CHALLENGE ▸ Copy the listing below line for line, without any changes, and leave the pictures out.

Pointing data for screenshots
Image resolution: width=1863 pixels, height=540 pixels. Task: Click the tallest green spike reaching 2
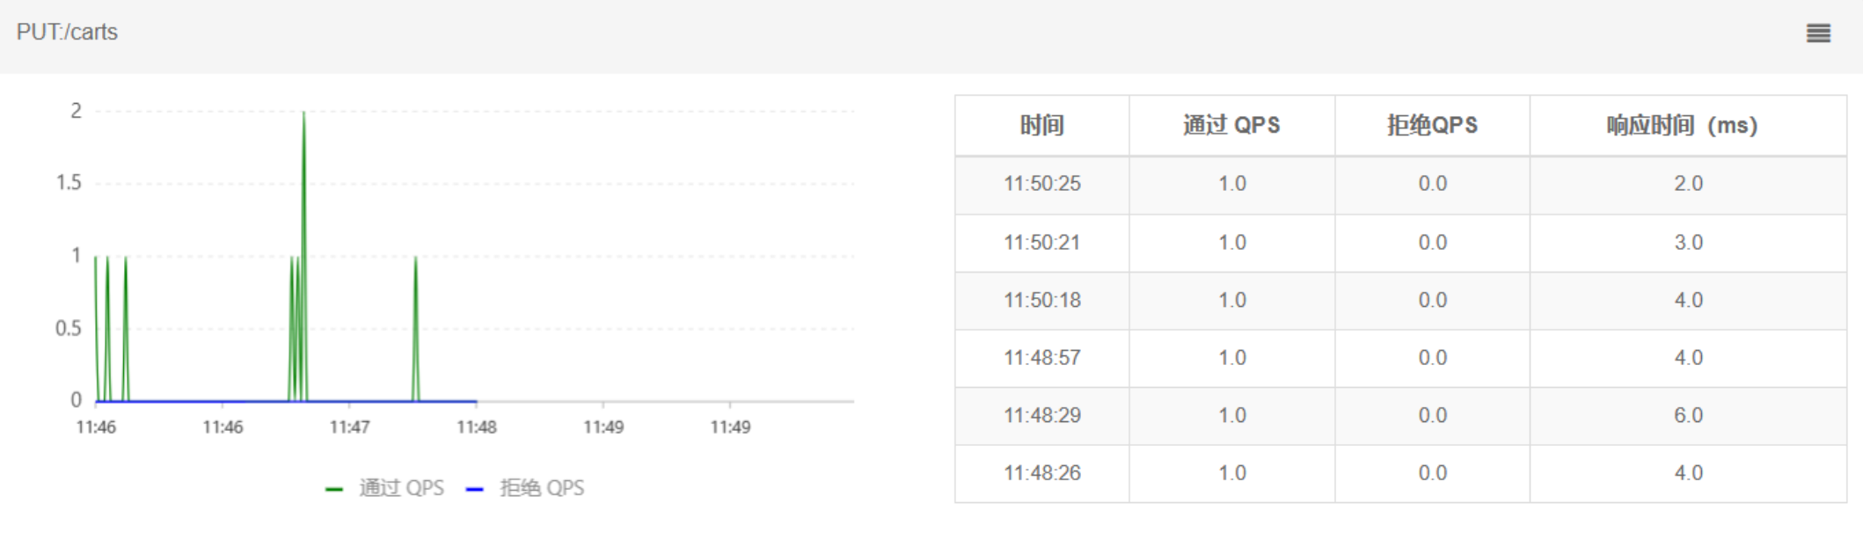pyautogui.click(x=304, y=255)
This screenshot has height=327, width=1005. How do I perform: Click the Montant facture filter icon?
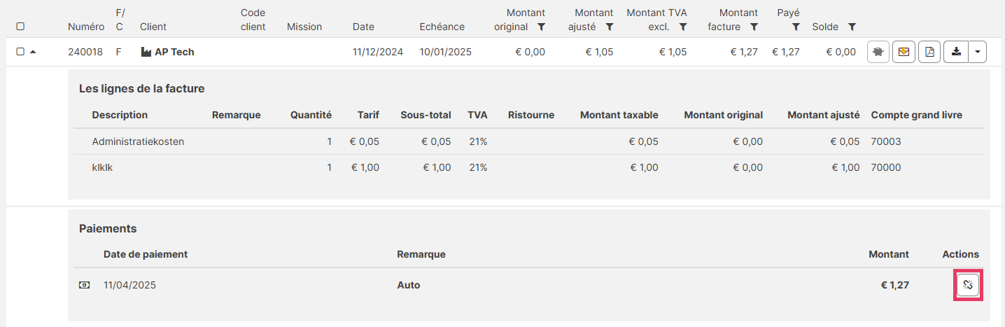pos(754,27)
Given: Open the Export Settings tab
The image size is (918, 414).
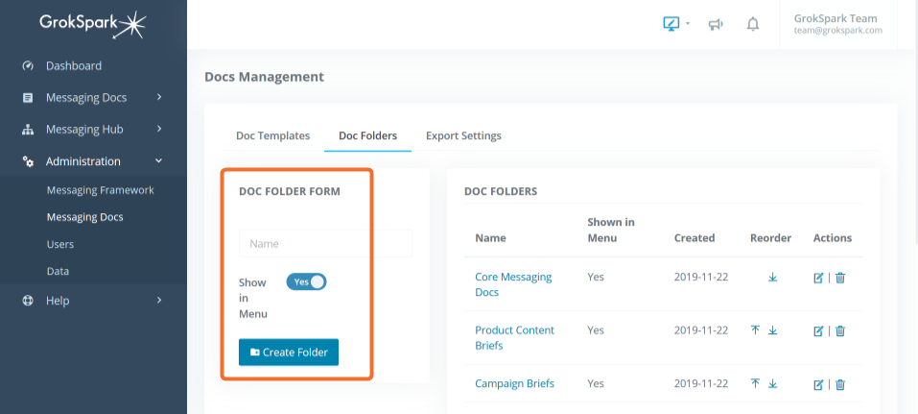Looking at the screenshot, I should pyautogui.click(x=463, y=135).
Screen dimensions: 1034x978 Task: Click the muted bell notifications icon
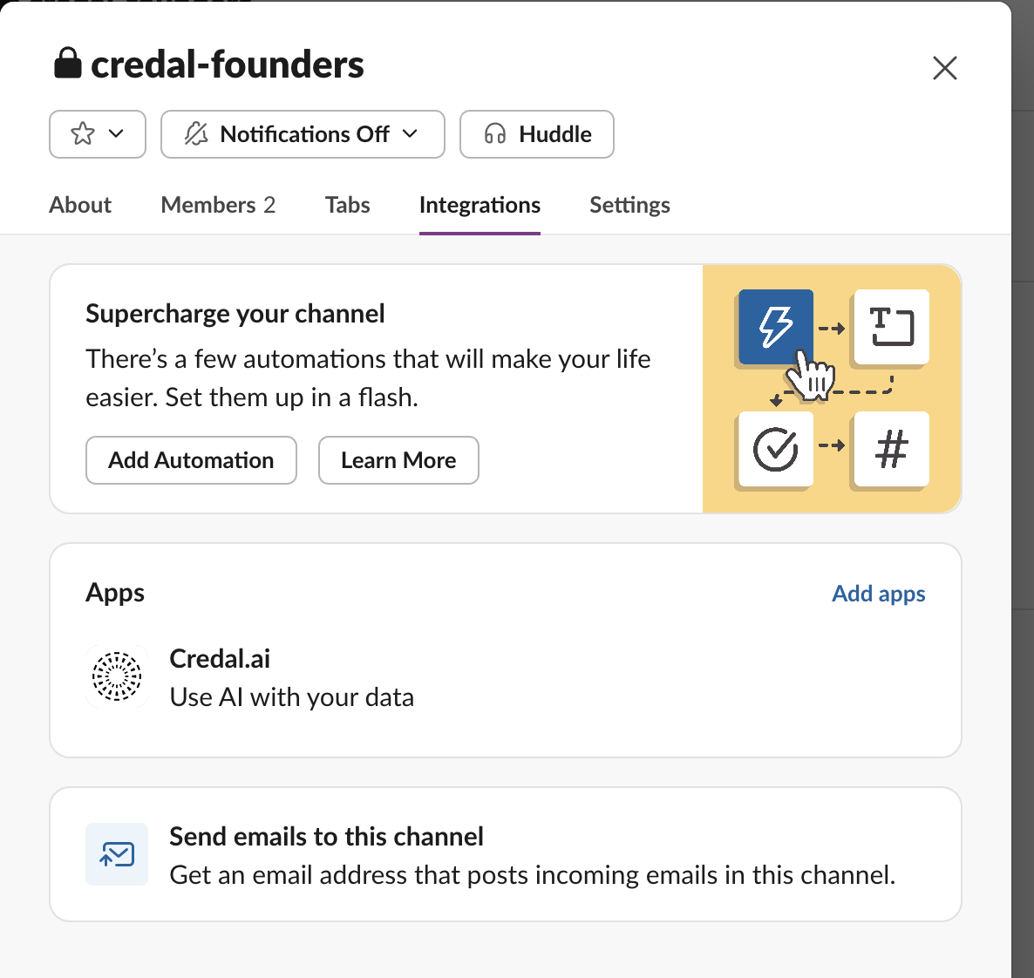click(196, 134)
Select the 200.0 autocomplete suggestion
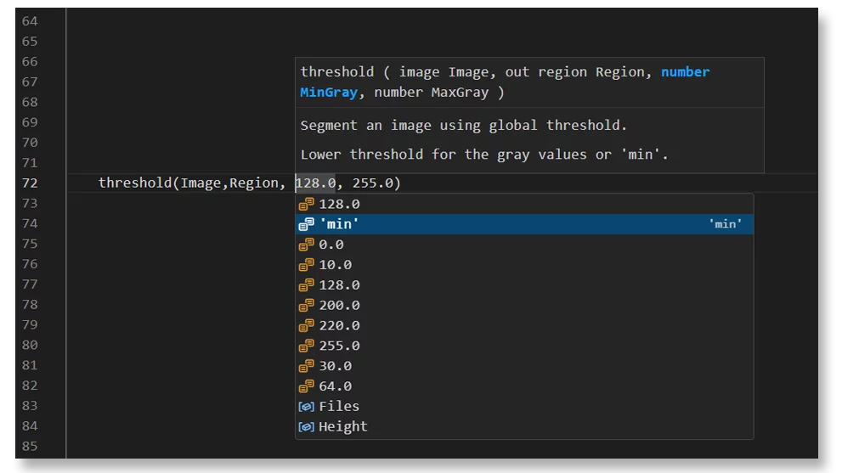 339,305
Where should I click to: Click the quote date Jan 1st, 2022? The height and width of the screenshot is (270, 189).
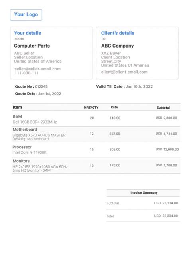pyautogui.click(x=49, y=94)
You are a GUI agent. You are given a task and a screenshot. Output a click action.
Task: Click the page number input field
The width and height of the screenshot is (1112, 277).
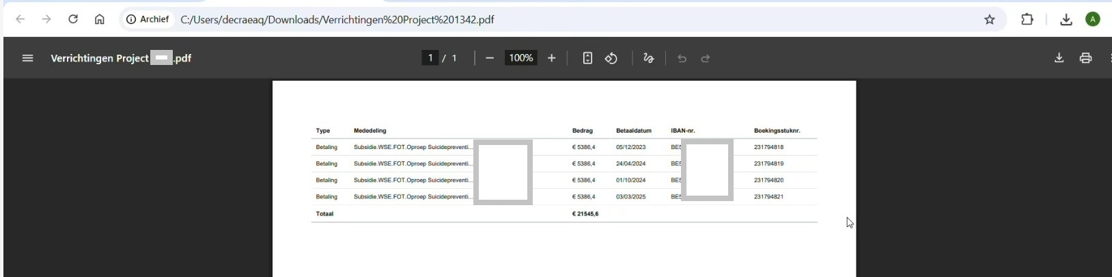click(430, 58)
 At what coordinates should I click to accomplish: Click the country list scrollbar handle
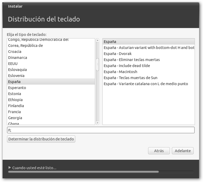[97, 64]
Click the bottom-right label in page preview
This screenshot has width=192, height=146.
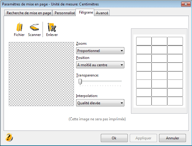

ANSWER TO THIS TASK ▸
Image resolution: width=1863 pixels, height=540 pixels. Task: Click the tallest green spike reaching 2
pyautogui.click(x=304, y=255)
This screenshot has height=327, width=1005. How do I perform: Click the Montant facture filter icon?
pos(754,27)
Given: Open the Export Settings tab
The image size is (918, 414).
Looking at the screenshot, I should pyautogui.click(x=463, y=135).
Screen dimensions: 1034x978 Task: Click the muted bell notifications icon
click(196, 134)
Select the 200.0 autocomplete suggestion
 339,305
Where should I click to: Click the quote date Jan 1st, 2022? The height and width of the screenshot is (270, 189).
pyautogui.click(x=49, y=94)
You are a GUI agent. You are given a task and a screenshot. Output a click action.
Task: Click the page number input field
The width and height of the screenshot is (1112, 277).
click(430, 58)
 At what coordinates should I click to accomplish: Click the country list scrollbar handle
[97, 64]
Click the bottom-right label in page preview
This screenshot has width=192, height=146.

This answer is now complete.